I have a dataframe with a few dozen columns.
For each row I want to ensure that a subset of the columns (let’s say the relevant columns are named x1 to x6) is sorted
I was wondering whether there is a faster approach than what I drafted below.
#Discourse MWE check if dataframe columns are sorted
using DataFrames
using BenchmarkTools
#generate some data
n=20_000_000;
#the relevant columns are integers
mat=trunc.(Int,90 .* rand(n,6));
#note : my actual data has additional columns (-> I need to work with a dataframe)
df=DataFrame(mat);
#sort columns
#my data is generally sorted.
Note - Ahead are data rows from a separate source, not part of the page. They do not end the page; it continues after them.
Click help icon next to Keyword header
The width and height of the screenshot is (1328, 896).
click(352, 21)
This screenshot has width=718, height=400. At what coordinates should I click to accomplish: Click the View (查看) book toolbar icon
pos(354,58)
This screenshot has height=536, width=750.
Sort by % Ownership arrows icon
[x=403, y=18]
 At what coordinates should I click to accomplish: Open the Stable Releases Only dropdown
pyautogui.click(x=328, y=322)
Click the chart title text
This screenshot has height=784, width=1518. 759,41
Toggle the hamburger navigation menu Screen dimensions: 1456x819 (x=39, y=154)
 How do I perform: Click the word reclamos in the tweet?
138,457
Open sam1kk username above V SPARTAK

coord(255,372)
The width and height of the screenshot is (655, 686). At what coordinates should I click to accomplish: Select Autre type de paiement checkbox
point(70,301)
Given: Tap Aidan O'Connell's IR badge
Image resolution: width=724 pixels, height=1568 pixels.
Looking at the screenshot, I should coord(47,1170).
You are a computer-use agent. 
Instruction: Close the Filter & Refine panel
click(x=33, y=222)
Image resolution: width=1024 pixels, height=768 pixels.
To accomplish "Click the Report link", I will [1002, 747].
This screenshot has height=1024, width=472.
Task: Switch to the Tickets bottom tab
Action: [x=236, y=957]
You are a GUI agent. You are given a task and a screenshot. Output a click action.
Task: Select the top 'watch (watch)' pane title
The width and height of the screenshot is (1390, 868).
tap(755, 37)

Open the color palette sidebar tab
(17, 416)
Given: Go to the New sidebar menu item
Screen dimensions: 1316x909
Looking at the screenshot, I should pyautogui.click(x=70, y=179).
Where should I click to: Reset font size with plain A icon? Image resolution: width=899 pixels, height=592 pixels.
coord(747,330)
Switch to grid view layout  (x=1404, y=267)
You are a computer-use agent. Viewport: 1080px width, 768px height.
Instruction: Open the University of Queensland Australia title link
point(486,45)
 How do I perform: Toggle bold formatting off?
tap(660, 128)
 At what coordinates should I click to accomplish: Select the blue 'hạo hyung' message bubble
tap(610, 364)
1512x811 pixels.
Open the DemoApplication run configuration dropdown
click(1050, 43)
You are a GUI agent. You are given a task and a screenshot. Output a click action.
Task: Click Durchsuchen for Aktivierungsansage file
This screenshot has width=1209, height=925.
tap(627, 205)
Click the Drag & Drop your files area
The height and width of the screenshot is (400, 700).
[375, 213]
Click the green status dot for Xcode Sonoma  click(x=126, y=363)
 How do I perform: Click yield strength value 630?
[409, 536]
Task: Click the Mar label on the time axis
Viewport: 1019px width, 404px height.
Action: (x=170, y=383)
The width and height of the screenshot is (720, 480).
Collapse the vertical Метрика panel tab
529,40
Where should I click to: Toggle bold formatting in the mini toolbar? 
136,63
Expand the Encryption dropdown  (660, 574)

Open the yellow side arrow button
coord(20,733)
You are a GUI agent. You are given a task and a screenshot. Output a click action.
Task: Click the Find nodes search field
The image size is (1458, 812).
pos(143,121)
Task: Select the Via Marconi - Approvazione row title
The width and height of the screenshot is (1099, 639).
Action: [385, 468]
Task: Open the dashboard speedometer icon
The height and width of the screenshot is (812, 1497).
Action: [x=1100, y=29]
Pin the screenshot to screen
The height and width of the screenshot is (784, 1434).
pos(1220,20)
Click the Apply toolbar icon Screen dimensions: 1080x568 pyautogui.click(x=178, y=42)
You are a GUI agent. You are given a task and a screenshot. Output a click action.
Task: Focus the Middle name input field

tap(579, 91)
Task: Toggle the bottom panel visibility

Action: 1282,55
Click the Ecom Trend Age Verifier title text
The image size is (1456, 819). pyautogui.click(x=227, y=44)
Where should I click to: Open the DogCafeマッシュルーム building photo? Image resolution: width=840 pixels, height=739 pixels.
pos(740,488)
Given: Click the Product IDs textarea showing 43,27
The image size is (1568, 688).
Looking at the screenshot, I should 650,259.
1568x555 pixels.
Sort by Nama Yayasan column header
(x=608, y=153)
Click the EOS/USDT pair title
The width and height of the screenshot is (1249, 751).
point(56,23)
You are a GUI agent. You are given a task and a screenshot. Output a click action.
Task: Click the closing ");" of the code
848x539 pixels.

But I want to ensure this is the case (i.e. identify the dataframes where the data is not sorted).
#I do not care about the performance of this function
function mysort!(df)
cols=propertynames(df)
for i=1:size(df,1)
df[i,:] .= sort([df[i,col] for col in cols])
end
return nothing
end
function myIsSorted(m::Array)
@inbounds for i=1:size(m,1)
if !(m[i,6]>=m[i,5]>=m[i,4]>=m[i,3]>=m[i,2]>=m[i,1])
return false
end
end
return true
end
function myIsSorted(df)
m=convert(Array{Int64,2},df)
return myIsSorted(m)
end
#sort data
mysort!(df) #I do not care about the performance of this function
@btime myIsSorted($df) #0.37s, 915MB for 20m rows